* **DESCRIPTION OF THE TASK**
Rewrite all of the material below, changing every "Image resolution" to "Screen size" and leaving everything else the same.

* **EXERCISE MATERIALS**
+-------+

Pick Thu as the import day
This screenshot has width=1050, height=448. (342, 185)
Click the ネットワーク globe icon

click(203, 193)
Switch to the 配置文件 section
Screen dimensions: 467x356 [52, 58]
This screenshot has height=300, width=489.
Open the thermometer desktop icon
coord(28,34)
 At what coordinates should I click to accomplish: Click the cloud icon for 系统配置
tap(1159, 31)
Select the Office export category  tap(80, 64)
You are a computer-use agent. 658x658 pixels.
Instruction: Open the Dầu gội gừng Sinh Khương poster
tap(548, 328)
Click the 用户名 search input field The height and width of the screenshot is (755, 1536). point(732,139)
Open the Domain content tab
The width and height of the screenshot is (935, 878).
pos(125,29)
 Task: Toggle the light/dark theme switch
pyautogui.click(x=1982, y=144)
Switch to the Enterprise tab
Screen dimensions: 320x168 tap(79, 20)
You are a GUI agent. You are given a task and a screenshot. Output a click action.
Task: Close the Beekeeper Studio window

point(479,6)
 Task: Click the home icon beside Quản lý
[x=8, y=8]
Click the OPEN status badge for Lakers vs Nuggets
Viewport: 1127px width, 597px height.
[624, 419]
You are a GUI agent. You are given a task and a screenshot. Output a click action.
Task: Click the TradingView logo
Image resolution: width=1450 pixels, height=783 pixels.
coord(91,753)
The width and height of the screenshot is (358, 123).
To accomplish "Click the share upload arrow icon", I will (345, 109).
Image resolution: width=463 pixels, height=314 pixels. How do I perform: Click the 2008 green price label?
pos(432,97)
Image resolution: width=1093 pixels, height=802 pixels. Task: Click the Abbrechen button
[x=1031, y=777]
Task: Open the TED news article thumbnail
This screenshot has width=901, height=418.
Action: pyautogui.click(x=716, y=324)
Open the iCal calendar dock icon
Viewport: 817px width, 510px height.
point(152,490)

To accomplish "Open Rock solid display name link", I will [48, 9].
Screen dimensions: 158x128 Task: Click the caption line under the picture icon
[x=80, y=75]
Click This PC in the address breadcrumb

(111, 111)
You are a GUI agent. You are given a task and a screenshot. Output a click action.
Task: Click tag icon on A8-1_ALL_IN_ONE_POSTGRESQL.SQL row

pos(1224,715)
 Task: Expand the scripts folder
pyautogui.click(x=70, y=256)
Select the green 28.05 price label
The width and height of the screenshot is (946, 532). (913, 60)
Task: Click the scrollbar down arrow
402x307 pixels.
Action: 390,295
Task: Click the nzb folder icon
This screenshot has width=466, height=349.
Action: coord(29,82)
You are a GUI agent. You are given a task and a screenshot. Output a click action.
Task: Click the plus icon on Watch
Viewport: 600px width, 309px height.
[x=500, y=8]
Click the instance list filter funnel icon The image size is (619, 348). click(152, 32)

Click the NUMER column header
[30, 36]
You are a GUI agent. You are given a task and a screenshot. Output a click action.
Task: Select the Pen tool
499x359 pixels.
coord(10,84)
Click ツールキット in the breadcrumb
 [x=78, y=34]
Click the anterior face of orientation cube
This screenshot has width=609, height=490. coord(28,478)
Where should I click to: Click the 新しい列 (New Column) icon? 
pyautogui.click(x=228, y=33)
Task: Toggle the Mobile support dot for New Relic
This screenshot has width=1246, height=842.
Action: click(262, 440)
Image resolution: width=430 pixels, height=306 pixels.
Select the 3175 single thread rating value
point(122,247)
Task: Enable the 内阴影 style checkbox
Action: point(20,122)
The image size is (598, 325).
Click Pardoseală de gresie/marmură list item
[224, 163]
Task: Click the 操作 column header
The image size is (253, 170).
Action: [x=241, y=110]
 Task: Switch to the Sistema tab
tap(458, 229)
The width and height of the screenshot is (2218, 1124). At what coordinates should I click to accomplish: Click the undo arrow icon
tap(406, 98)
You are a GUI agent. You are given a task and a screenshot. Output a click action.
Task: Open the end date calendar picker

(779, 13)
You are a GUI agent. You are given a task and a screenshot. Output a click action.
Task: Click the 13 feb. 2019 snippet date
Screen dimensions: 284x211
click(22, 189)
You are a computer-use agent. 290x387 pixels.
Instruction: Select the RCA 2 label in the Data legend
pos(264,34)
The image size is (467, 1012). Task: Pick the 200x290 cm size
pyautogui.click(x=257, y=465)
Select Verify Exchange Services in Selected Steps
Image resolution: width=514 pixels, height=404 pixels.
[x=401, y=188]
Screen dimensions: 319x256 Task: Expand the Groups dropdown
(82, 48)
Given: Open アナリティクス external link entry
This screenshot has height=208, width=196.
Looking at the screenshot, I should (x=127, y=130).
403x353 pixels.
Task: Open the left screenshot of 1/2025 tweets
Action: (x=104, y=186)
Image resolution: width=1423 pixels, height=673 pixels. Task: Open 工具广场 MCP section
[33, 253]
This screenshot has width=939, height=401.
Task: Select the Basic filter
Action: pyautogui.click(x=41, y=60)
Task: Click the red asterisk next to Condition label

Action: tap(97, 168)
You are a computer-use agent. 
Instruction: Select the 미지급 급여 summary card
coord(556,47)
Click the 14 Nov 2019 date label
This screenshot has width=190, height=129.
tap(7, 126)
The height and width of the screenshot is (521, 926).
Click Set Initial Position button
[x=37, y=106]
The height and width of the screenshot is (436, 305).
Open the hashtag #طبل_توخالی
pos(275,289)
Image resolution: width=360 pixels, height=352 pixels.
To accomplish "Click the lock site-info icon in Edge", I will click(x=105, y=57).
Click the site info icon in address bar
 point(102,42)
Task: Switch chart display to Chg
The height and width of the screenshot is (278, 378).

+-------+

* **TASK SOLUTION**
Pick Thu as the import day
This screenshot has width=1050, height=448. (342, 185)
Click the ネットワーク globe icon

click(203, 193)
Switch to the 配置文件 section
Screen dimensions: 467x356 [52, 58]
This screenshot has height=300, width=489.
Open the thermometer desktop icon
coord(28,34)
 At what coordinates should I click to accomplish: Click the cloud icon for 系统配置
tap(1159, 31)
Select the Office export category  tap(80, 64)
You are a computer-use agent. 658x658 pixels.
Instruction: Open the Dầu gội gừng Sinh Khương poster
tap(548, 328)
Click the 用户名 search input field The height and width of the screenshot is (755, 1536). point(732,139)
Open the Domain content tab
The width and height of the screenshot is (935, 878).
pos(125,29)
 Task: Toggle the light/dark theme switch
pyautogui.click(x=1982, y=144)
Switch to the Enterprise tab
Screen dimensions: 320x168 tap(79, 20)
You are a GUI agent. You are given a task and a screenshot. Output a click action.
Task: Close the Beekeeper Studio window

point(479,6)
 Task: Click the home icon beside Quản lý
[x=8, y=8]
Click the OPEN status badge for Lakers vs Nuggets
Viewport: 1127px width, 597px height.
[624, 419]
You are a GUI agent. You are given a task and a screenshot. Output a click action.
Task: Click the TradingView logo
Screen size: width=1450 pixels, height=783 pixels.
coord(91,753)
The width and height of the screenshot is (358, 123).
To accomplish "Click the share upload arrow icon", I will (345, 109).
Screen size: width=463 pixels, height=314 pixels. How do I perform: Click the 2008 green price label?
pos(432,97)
Screen size: width=1093 pixels, height=802 pixels. Task: Click the Abbrechen button
[x=1031, y=777]
Task: Open the TED news article thumbnail
This screenshot has width=901, height=418.
Action: pyautogui.click(x=716, y=324)
Open the iCal calendar dock icon
Viewport: 817px width, 510px height.
point(152,490)

To accomplish "Open Rock solid display name link", I will [48, 9].
Screen dimensions: 158x128 Task: Click the caption line under the picture icon
[x=80, y=75]
Click This PC in the address breadcrumb

(111, 111)
You are a GUI agent. You are given a task and a screenshot. Output a click action.
Task: Click tag icon on A8-1_ALL_IN_ONE_POSTGRESQL.SQL row

pos(1224,715)
 Task: Expand the scripts folder
pyautogui.click(x=70, y=256)
Select the green 28.05 price label
The width and height of the screenshot is (946, 532). (913, 60)
Task: Click the scrollbar down arrow
402x307 pixels.
Action: 390,295
Task: Click the nzb folder icon
This screenshot has width=466, height=349.
Action: coord(29,82)
You are a GUI agent. You are given a task and a screenshot. Output a click action.
Task: Click the plus icon on Watch
Viewport: 600px width, 309px height.
[x=500, y=8]
Click the instance list filter funnel icon The image size is (619, 348). click(152, 32)

Click the NUMER column header
[30, 36]
You are a GUI agent. You are given a task and a screenshot. Output a click action.
Task: Select the Pen tool
499x359 pixels.
coord(10,84)
Click ツールキット in the breadcrumb
 [x=78, y=34]
Click the anterior face of orientation cube
This screenshot has width=609, height=490. coord(28,478)
Where should I click to: Click the 新しい列 (New Column) icon? 
pyautogui.click(x=228, y=33)
Task: Toggle the Mobile support dot for New Relic
This screenshot has width=1246, height=842.
Action: click(262, 440)
Screen size: width=430 pixels, height=306 pixels.
Select the 3175 single thread rating value
point(122,247)
Task: Enable the 内阴影 style checkbox
Action: point(20,122)
The image size is (598, 325).
Click Pardoseală de gresie/marmură list item
[224, 163]
Task: Click the 操作 column header
The image size is (253, 170).
Action: [x=241, y=110]
 Task: Switch to the Sistema tab
tap(458, 229)
The width and height of the screenshot is (2218, 1124). At what coordinates should I click to accomplish: Click the undo arrow icon
tap(406, 98)
You are a GUI agent. You are given a task and a screenshot. Output a click action.
Task: Open the end date calendar picker

(779, 13)
You are a GUI agent. You are given a task and a screenshot. Output a click action.
Task: Click the 13 feb. 2019 snippet date
Screen dimensions: 284x211
click(22, 189)
You are a computer-use agent. 290x387 pixels.
Instruction: Select the RCA 2 label in the Data legend
pos(264,34)
The image size is (467, 1012). Task: Pick the 200x290 cm size
pyautogui.click(x=257, y=465)
Select Verify Exchange Services in Selected Steps
Screen size: width=514 pixels, height=404 pixels.
[x=401, y=188]
Screen dimensions: 319x256 Task: Expand the Groups dropdown
(82, 48)
Given: Open アナリティクス external link entry
This screenshot has height=208, width=196.
Looking at the screenshot, I should (x=127, y=130).
403x353 pixels.
Task: Open the left screenshot of 1/2025 tweets
Action: (x=104, y=186)
Screen size: width=1423 pixels, height=673 pixels. Task: Open 工具广场 MCP section
[33, 253]
This screenshot has width=939, height=401.
Task: Select the Basic filter
Action: pyautogui.click(x=41, y=60)
Task: Click the red asterisk next to Condition label

Action: tap(97, 168)
You are a computer-use agent. 
Instruction: Select the 미지급 급여 summary card
coord(556,47)
Click the 14 Nov 2019 date label
This screenshot has width=190, height=129.
tap(7, 126)
The height and width of the screenshot is (521, 926).
Click Set Initial Position button
[x=37, y=106]
The height and width of the screenshot is (436, 305).
Open the hashtag #طبل_توخالی
pos(275,289)
Screen size: width=360 pixels, height=352 pixels.
To accomplish "Click the lock site-info icon in Edge", I will click(x=105, y=57).
Click the site info icon in address bar
 point(102,42)
Task: Switch chart display to Chg
The height and width of the screenshot is (278, 378).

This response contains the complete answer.